キスミー 



「き、」
「き?」
「き……」
「……………」
「…や、やっぱり何でもない」
「はあ…?」

一体何なのだろうか。
今日の鏡花さんはおかしかった。
本屋に行ってくる、なんて言って家を出ていって一時間後。帰ってきた鏡花さんの様子は、そわそわしているというか、何というかすごく挙動不審だった。
また犬に追いかけられたのか、はたまた黴菌がどうのこうのとかそういうものかと思って何も聞かなかったけれど、彼のちらちらとこちらの様子を伺うかのような視線に私はつい「どうしたんですか」と聞いてしまった。
鏡花さんは綺麗な顔を少し赤らめて、あーとか、うーとか言いながら居心地が悪そうに視線をさ迷わせて、それから冒頭に戻る。
そんなやり取りが、かれこれ五回は繰り返されている。

「なあ、芽衣」
「はい」
「き、今日が何の日か知ってる?」
「…何かありましたっけ?」
「いや、知らないならいい!」
「ええと…?」

はて、今日は何かあったのだろうか。鏡花さんの誕生日はまだ先だし、勿論私の誕生日でもない。記念日も今日じゃないし、何も思い当たる節がない。
ぐるぐると考えを巡らせながら、ちらりと鏡花さんを見やるとふいっと視線をそらされた。あ、いつものことだけど酷いです。
彼がこれ以上なく照れ屋な人だということは知っているけれど、流石に恋人の視線くらい受け止めてほしいなあ、なんて思いを馳せていると鏡花さんは言いづらそうに口を開いた。

「…さっき、本屋で偶然、川上に会ったんだ」
「あ、そうなんですか」
「それで、あいつ、今日が何の日か知ってるか?とかにやにやしながら聞いてきて、」
「何の日なんですか?」

私がそう尋ねると、鏡花さんは黙ってしまった。
相変わらず頬をほんのりと染めたまま、眉を寄せて視線をうろうろとさ迷わせている。
じっと彼を見つめると、視線に気付いた鏡花さんは観念したように溜め息を吐き出した。

「今日は、その…き、キスの日、なんだ」

キスの日。なんともまあ、予想外というか、予想のかなり斜め上を行くその返答に、私はまじまじと鏡花さんの顔を見つめた。
私の視線を受けて何を勘違いしたのか、彼は真っ赤な顔で「べ、別に違うんだからな!」と叫ぶ。
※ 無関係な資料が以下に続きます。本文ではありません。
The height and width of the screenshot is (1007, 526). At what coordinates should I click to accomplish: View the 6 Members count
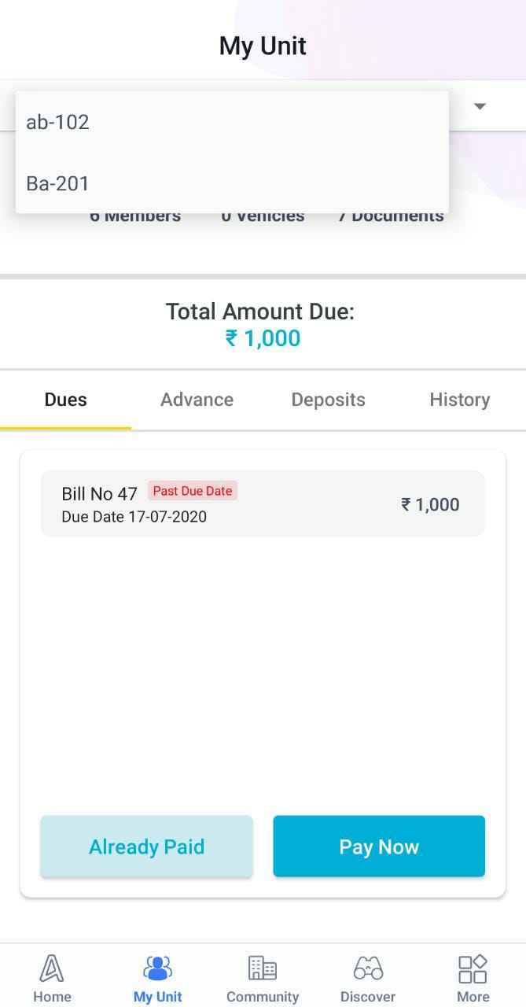(x=135, y=216)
「勘違いするなよ?僕は別に川上の奴に、どうせ素直じゃないおまえはこういうイベントに乗っかりでもしないと芽衣にキスなんかできないだろとか言われたわけじゃないし、それに納得したわけでもないんだからな!」
「…言われたんですね」
「あ……」

本当にわかりやすい人だと思った。人のことは言えないけれど。
手を繋ぐことだっていつも照れていっぱいいっぱいな人だ。ましてや、キスをしようなんて鏡花さんにとってはかなり勇気が必要だったのだろう。
まるで学生の恋愛のようだ。いや、今の学生なんてもっとマセているだろう。キスのことだけで真っ赤になる鏡花さんや、同じように赤くなっている私よりは絶対に。

「鏡花さん、顔真っ赤ですよ」
「芽衣だって」
「私達、良い歳した大人なのに」
「いい加減慣れなよ」
「その台詞、そっくりそのまま鏡花さんにお返しします」
「うるさい」

何となく気恥ずかしくて、私もさっきの鏡花さんと同じように視線をあちらこちらへ泳がせる。たぶん、鏡花さんも同じことをやっている。
私達、一体いくつなんだろう。初めての恋みたいに胸が熱い。

「…キス、しますか?」
「……する」

たぶん、きっと、というか必ず、これが私の最後の恋になるのだろう。これから先、この人以外を好きになることはないと思う。
私達はこの先もずっとキスをする度にお互い真っ赤になって、くだらないやり取りをずっとずっと繰り返していくのだ。
いつまでも初心なこの人が堪らなく大好きだ。この人が可愛いと思うし、世界の何よりもいとおしいと思う。ああ、鏡花さんもそんな風に思っていてくれたら良いなあ。

目を閉じる。彼の呼吸を間近で感じて、どきどきと胸が高鳴る。
音二郎さんありがとう、ついでにキスの日を作った人にもありがとう。グッジョブ。

キスまで、あと三秒。
三、二、一。

ああ、私今すごく幸せです。









5月23日はキスの日ということで。

鏡芽は現パロで20代の同棲しているカップルとかいうどうでもいい設定。